Visible-infrared optical performance of Er3+-doped fluorotellurite glass via hybrid structural fluctuations

Improving the physicochemical and optical properties of erbium ion-doped fluorotellurite glass is key to addressing the performance bottleneck of current commercial silicon-based fiber amplifiers. In this study, the ZnF2 is used to reduce the hydroxyl content in the tellurite glass matrix, which improved the fluorescence efficiency. Further, the WO3 modifier is introduced to enable the transformation of TeO4→TeO3+δ→TeO3 and the formation of the octahedral [WO6] units and tetrahedral [WO4] units, as demonstrated by Raman spectroscopy and X-ray photoelectron analysis. Finally, Er3+-doped fluorotellurite glass with stable thermal properties is obtained by adjusting the glass topology.

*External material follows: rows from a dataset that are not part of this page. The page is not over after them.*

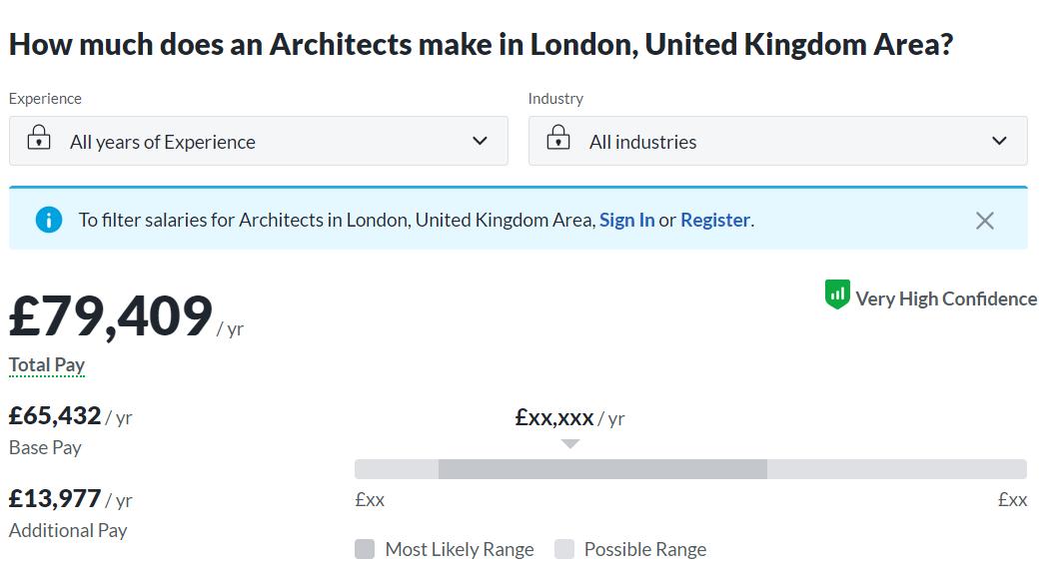Click the blue info icon in the banner
This screenshot has height=576, width=1049.
point(49,220)
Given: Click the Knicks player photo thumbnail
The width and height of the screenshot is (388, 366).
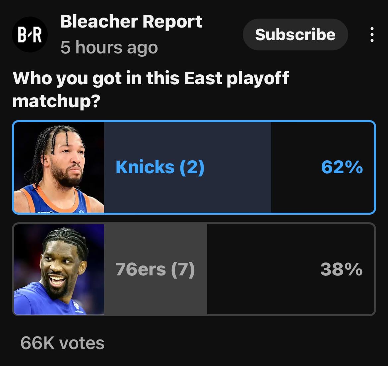Looking at the screenshot, I should click(x=59, y=168).
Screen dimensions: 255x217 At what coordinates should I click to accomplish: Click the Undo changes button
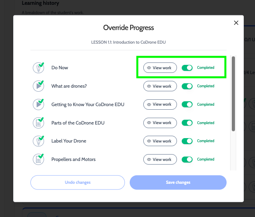tap(78, 183)
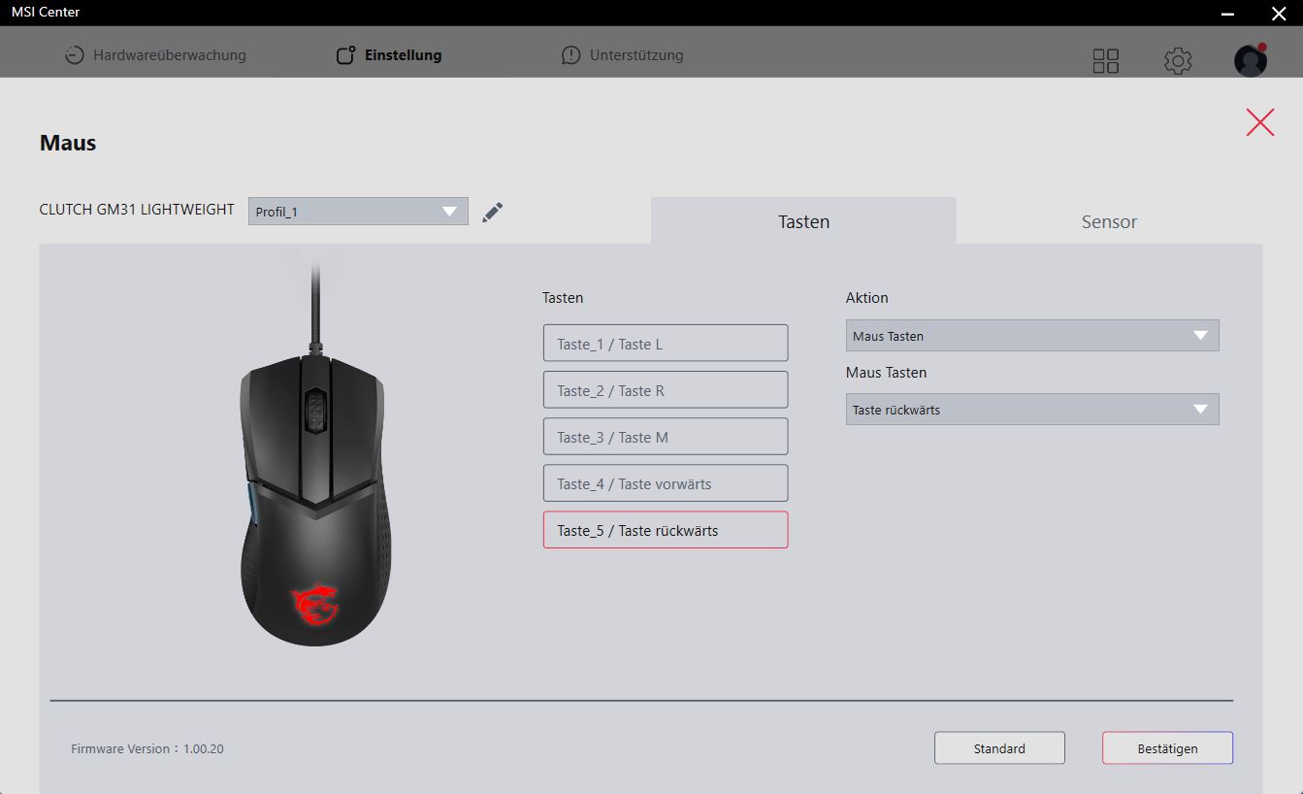Viewport: 1303px width, 794px height.
Task: Open the Unterstützung menu item
Action: (x=635, y=55)
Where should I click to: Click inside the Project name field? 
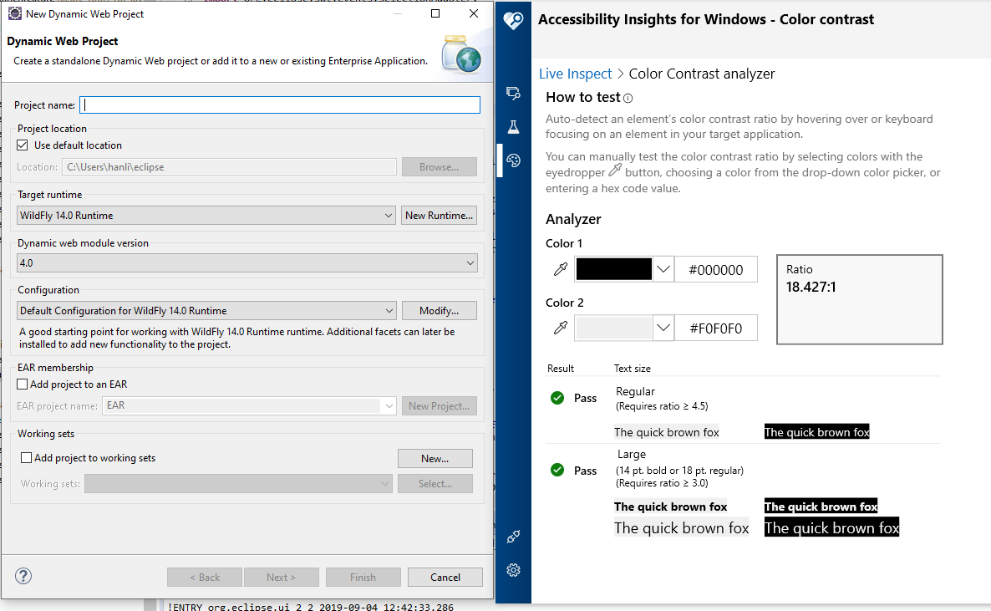click(x=280, y=104)
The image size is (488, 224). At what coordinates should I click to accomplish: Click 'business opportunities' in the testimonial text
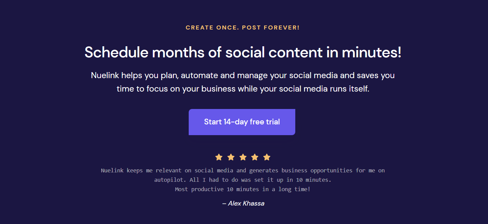317,170
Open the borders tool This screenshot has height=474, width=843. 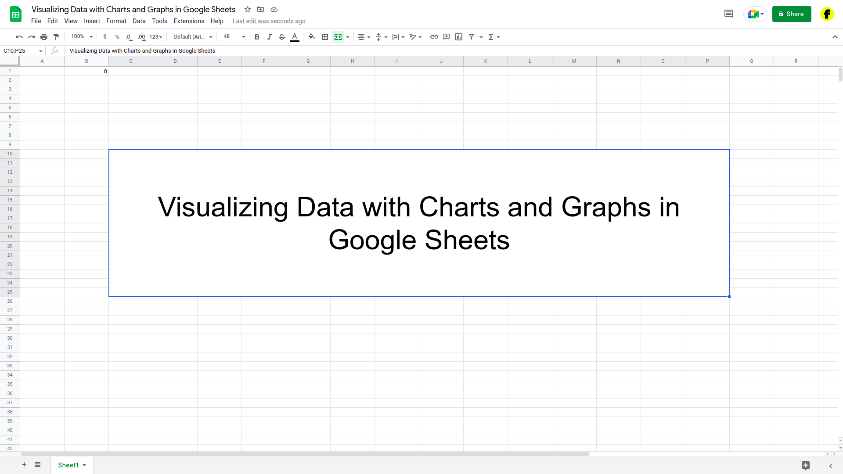(325, 37)
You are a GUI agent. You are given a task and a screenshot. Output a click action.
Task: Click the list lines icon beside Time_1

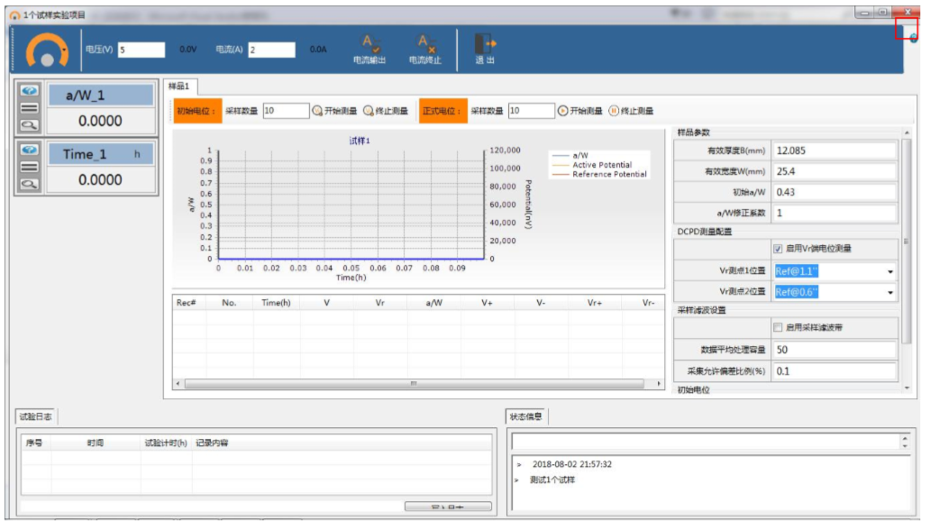point(30,167)
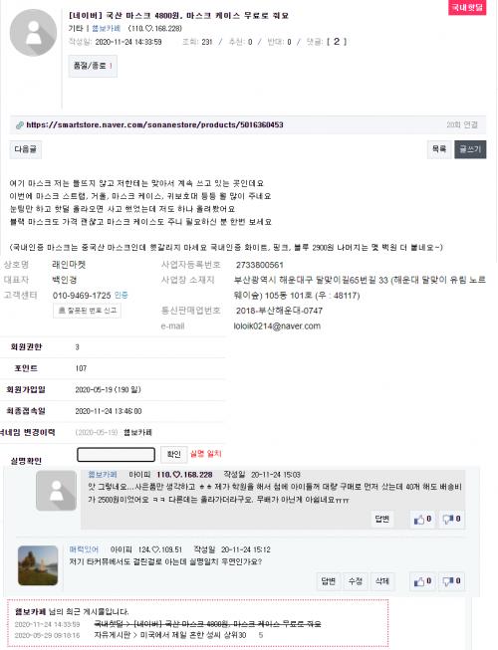Image resolution: width=498 pixels, height=650 pixels.
Task: Click thumbs-up icon on 머럭있어 comment
Action: tap(422, 581)
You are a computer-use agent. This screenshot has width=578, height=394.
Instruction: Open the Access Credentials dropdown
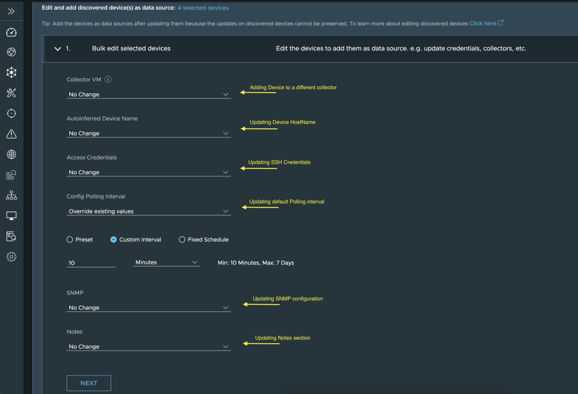[x=148, y=172]
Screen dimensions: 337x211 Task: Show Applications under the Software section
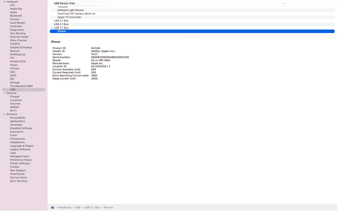tap(17, 121)

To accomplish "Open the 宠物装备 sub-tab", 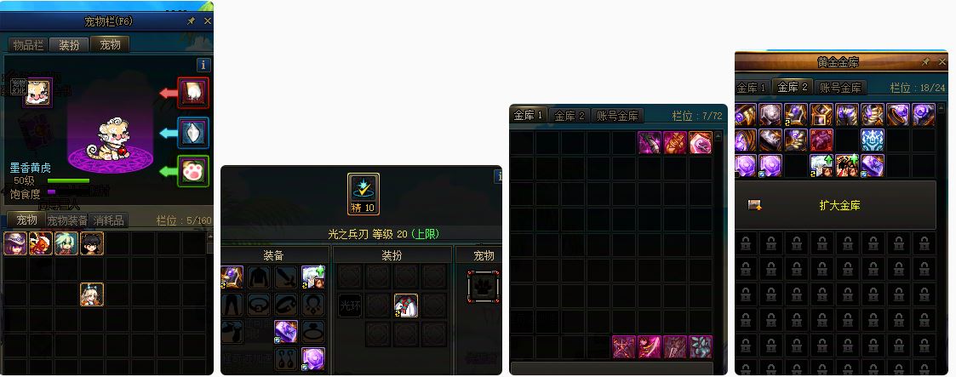I will (x=67, y=220).
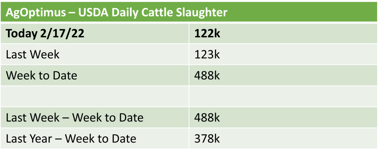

Its excellent visible-near-mid-infrared optical properties make it a promising candidate material for infrared fiber amplifiers and gain media for rare-earth-doped solid-state lasers. •The thermal stability and NIR fluorescence efficiency of fluorotellurite glass can be improved by tailoring the topology.•The alteration of different binding sites of the O–1S peaks and the microscopic topological structure were revealed.•The glass at the critical point with the glass topology structure fluctuation presents more excellent optical properties.•The alteration of the glass topology leads to a decrease in the fluorescence lifetime of 4I11/2 and 4I13/2 energy levels.